→ **Information provided**

──────────────────────────────

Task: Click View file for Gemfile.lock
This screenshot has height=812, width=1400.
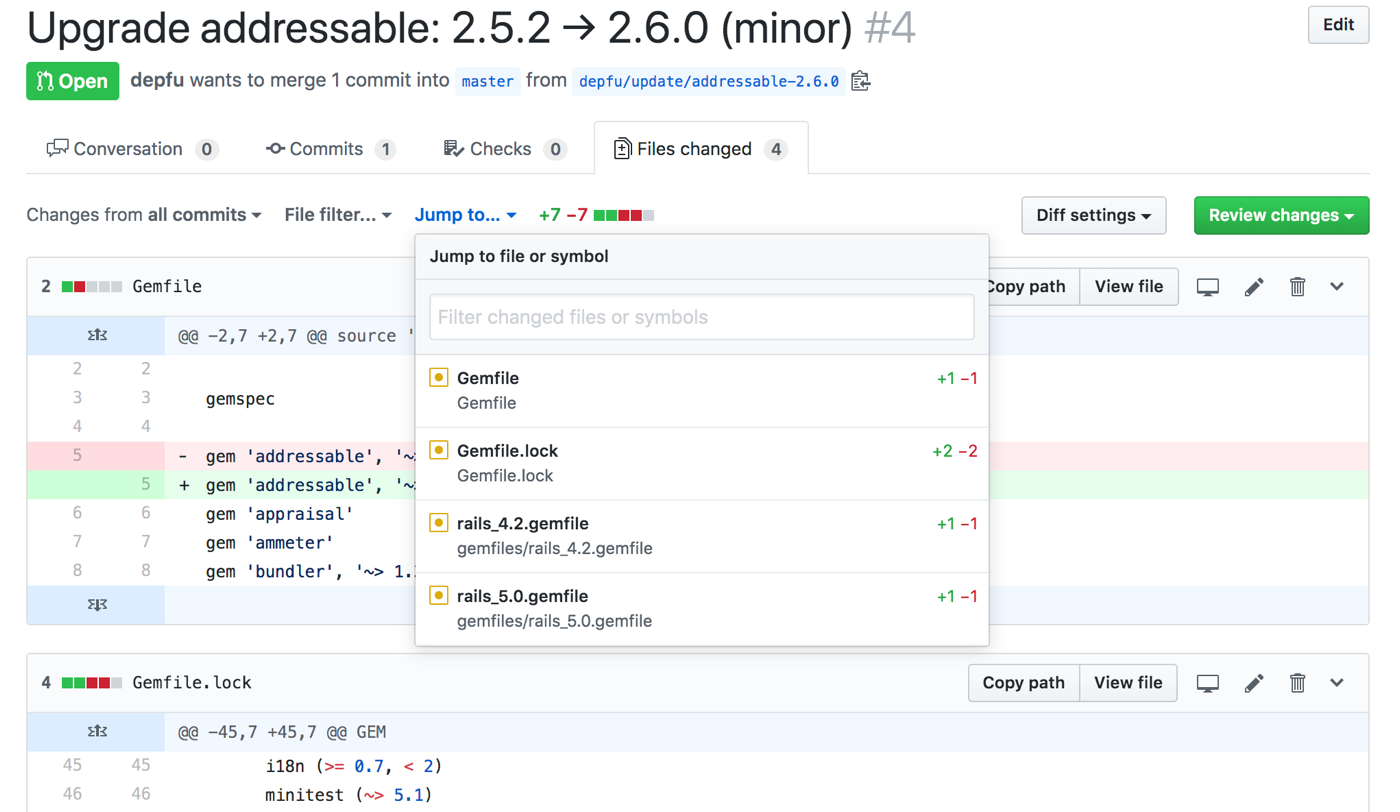Action: point(1127,683)
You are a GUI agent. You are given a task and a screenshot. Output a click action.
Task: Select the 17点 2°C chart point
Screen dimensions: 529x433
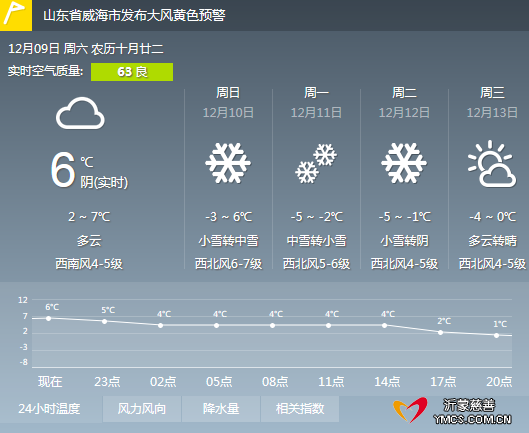[x=441, y=332]
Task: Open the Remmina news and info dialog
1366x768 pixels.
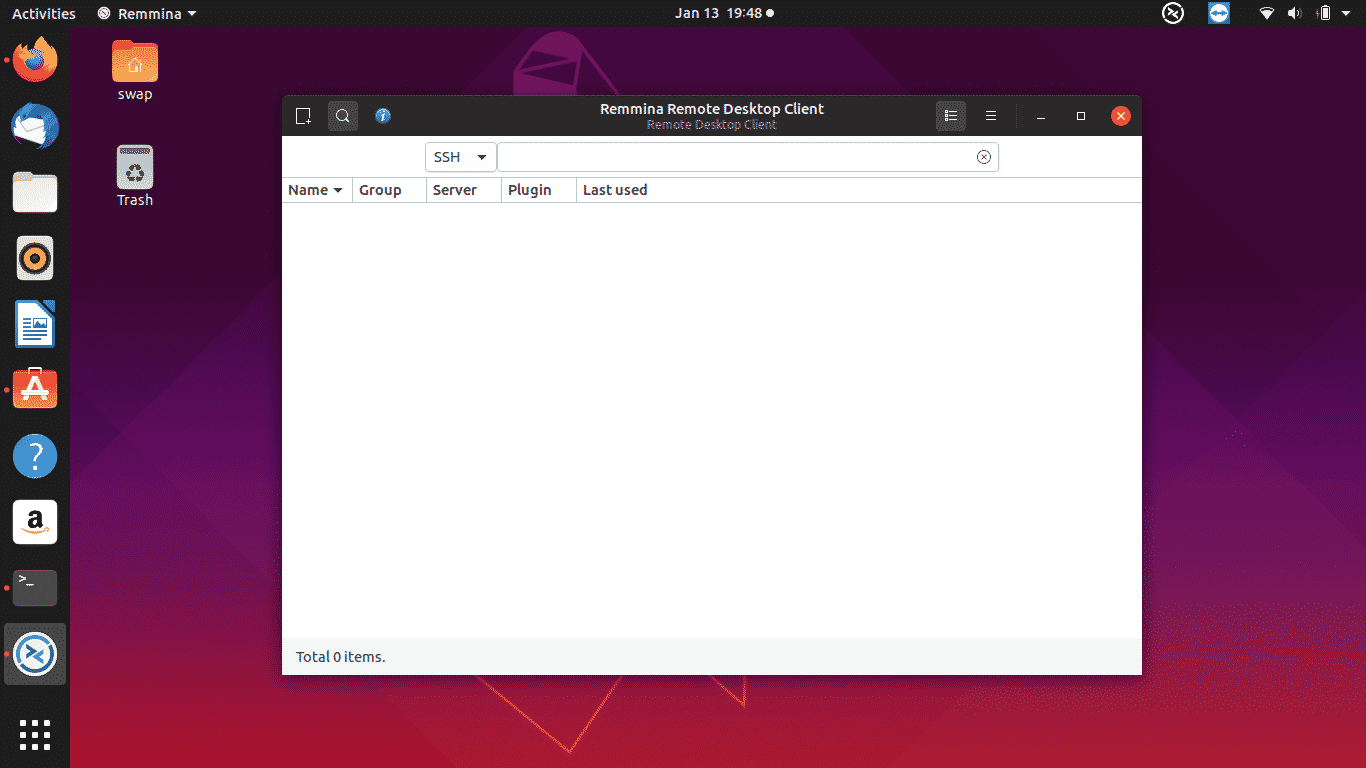Action: pyautogui.click(x=383, y=115)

──────────────────────────────

→ **The task**
Every picture stays out; reproduce exactly the lines from the one with "Screen dimensions: 529x433" through the last line of the data above.

→ **Finished exercise**
Screen dimensions: 529x433
[x=441, y=332]
Task: Open the Remmina news and info dialog
1366x768 pixels.
Action: pyautogui.click(x=383, y=115)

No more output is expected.